Le député national de Kinshasa, Gode Mpoyi Kadima, a cloué au pilori la Banque Centrale du Congo (BCC) suite au retard observé pour la paie des fonctionnaires de l’État pour le mois de janvier 2026.
Dans son intervention au cours d’une émission télévisée le
lendemain de la réunion extraordinaire sur la conjoncture économique, présidée par la Première ministre, ce professeur d’université a déclaré que les politiques mises en œuvre par la BCC sont à l’origine de ce retard.
« C’est depuis 1989 que je travaille dans le domaine des finances. Le principal responsable de cette situation est la Banque centrale », a-t-il affirmé d’emblée.
Pour étayer son argumentation, l’ancien président de l’Assemblée provinciale de Kinshasa explique que les mesures de la BCC pour apprécier le Franc congolais ont des répercussions sur l’enveloppe salariale validée au taux de 2850 FC pour un dollar.

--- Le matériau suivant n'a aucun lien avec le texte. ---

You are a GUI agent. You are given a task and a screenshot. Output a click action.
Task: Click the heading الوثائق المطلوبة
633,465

« La masse salariale des fonctionnaires de l’État est une décision que nous, parlementaires, avons votée. Au moment de ce vote, le taux de change était de 2850 FC pour un dollar américain, ce qui facilitait le respect des délais de paiement, puisque notre fiscalité est alignée sur le dollar. Les recettes mobilisées par les régies financières étaient à ce taux. Cependant, lorsque la Banque centrale a décidé de réduire le taux de change pour apprécier la monnaie nationale de manière artificielle, elle est venue solliciter l’Assemblée nationale pour que nous baissions la masse salariale selon ce nouveau taux. Je me suis opposé à cette proposition, et mes collègues députés membres de la commission ECOFIN peuvent en témoigner. J’ai affirmé que toutes les rubriques pouvaient être ajustées sauf celle des fonctionnaires, qui souffrent déjà. Tous mes collègues m’ont soutenu, et nous avons donc décidé de garder intacte la masse salariale », a-t-il révélé.
« Réduire les recettes à un taux de 2200 FC lorsque la masse salariale a été établie au taux de 2850 FC signifie que celle-ci sera incompressible. En d’autres termes, le manque à gagner résultant de la baisse du taux de change crée un trou dans l’enveloppe salariale. C’est ce manque à gagner qui nous plonge dans des difficultés. Nous avons refusé de réduire les salaires des fonctionnaires dans le budget, car ils sont déjà insuffisants », a ajouté l’élu de Kinshasa.
En outre, Gode Mpoyi affirme que le gouvernement a emprunté 150 millions de dollars pour compenser la paie de décembre 2025.
Il a mis en garde contre les répercussions de cette opération sur l’exercice 2026.
« Pour pouvoir payer les gens en décembre, le gouvernement a emprunté 150 millions auprès d’un contribuable. Cette situation aura des répercussions néfastes sur le budget 2026, car l’argent emprunté en 2025 devra être pris en compte dans le budget de 2026 », a-t-il signalé.
Dans la foulée, il a rejeté les allégations du ministre des Finances, Doudou Fwamba, qui a récemment justifié le retard de la paie de janvier par des ajustements techniques, la mécanisation de nouvelles unités et les contraintes sécuritaires.
« On (ministre des Finances, NDLR) prétend que le mois de janvier est le plus difficile, mais c’est faux. Au niveau de la Direction générale des Impôts (DGI), qui contribue à plus de 50 % du budget, on observe une croissance dans la mobilisation des recettes en janvier, car nous sortons d’une période de forte consommation, celle des fêtes. Les recettes de l’IPR augmentent, car, en dehors du mois de décembre, les sociétés privées versent ce qu’on appelle le 13e mois », a-t-il expliqué.
Pour sa part, le gouvernement a affirmé que la situation économique est sous contrôle et que la paie, qui a débuté le 28 janvier avec les militaires, policiers et enseignants, devrait être clôturée d’ici le 20 février.